Additionally, our information has to be stored with a specific precision. Usually, we deal with 8-bit per-plane precision. However, for UHD Blu-rays, 10-bit per-plane precision is the standard. This means possible values for each plane range from 0 to \(2^8 - 1 = 255\). In the bit depths chapter, we will introduce working in higher bit depth precision for increased accuracy during filtering.


For loading our clips, removing unwanted black borders, resizing, and combatting unwanted artifacts in our sources, we will employ the VapourSynth framework via Python. While using Python might sound intimidating, those with no prior experience need not worry, as we will only be doing extremely basic things.

There are countless resources to setting up VapourSynth, e.g. the Irrational Encoding Wizardry's guide and the VapourSynth documentation. As such, this guide will not be covering installation and setup.

To start with writing scripts, it is important to know that every clip/filter must be given a variable name:

clip_a = source(a)
clip_b = source(b)

filter_a = filter(clip_a)
filter_b = filter(clip_b)

filter_x_on_a = filter_x(clip_a)
filter_y_on_a = filter_y(clip_b)

Additionally, many functions are in script collections or similar.

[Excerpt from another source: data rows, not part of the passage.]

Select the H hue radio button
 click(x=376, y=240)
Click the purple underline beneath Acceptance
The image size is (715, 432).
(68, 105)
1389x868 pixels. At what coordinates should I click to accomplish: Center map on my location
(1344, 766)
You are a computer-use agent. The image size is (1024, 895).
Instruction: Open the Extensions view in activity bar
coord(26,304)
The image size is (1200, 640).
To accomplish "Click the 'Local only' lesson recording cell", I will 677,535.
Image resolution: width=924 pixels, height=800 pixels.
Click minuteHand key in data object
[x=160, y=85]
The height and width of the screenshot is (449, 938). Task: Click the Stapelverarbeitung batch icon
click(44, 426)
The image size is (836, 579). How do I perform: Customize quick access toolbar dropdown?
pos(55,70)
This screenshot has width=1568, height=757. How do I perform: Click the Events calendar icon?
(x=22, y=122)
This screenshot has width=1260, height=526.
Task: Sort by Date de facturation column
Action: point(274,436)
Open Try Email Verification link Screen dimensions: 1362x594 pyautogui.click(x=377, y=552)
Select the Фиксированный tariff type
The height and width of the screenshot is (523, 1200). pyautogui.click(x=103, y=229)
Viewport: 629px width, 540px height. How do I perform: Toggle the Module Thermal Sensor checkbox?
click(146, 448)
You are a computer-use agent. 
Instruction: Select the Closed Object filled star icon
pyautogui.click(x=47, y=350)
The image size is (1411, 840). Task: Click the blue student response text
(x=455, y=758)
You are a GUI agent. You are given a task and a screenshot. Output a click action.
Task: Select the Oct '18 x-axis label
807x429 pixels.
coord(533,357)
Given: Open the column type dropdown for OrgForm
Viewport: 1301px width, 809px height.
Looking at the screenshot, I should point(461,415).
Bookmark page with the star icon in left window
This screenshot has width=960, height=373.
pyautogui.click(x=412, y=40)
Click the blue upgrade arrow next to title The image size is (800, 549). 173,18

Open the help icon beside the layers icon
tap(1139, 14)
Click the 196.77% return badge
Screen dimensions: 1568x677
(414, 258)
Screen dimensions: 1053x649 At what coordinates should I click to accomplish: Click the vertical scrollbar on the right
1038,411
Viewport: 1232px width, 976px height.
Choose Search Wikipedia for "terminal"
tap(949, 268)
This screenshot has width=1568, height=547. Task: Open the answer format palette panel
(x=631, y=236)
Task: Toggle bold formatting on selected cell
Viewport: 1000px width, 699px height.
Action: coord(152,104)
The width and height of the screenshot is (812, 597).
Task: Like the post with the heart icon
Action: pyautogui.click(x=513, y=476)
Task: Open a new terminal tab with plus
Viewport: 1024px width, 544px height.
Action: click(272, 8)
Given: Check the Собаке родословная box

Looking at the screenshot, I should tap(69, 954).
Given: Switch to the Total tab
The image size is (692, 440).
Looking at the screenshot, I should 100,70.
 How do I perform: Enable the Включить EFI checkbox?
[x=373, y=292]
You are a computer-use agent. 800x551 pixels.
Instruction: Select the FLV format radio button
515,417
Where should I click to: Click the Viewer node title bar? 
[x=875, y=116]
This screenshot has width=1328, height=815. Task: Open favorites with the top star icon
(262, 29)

These must be loaded manually and are then found under the given alias:

import vapoursynth as vs
core = vs.core
import awsmfunc as awf
import kagefunc as kgf
from vsutil import *

bbmod = awf.bbmod(...)
grain = kgf.adaptive_grain(...)
deband = core.f3kdb.Deband(...)

change_depth = depth(...)

So as to avoid conflicting function names, it is usually not recommended to do from x import *.

While many filters are in such collections, there are also filters that are available as plugins. These plugins can be called via core.namespace.plugin or alternatively clip.namespace.plugin. This means the following two are equivalent:

via_core = core.std.Crop(clip, ...)
via_clip = clip.std.Crop(...)

This is not possible for functions under scripts, meaning the following is NOT possible:

not_possible = clip.awf.bbmod(...)

In this guide, we will name the source clip to be worked with src and set variable names to reflect what their operation does.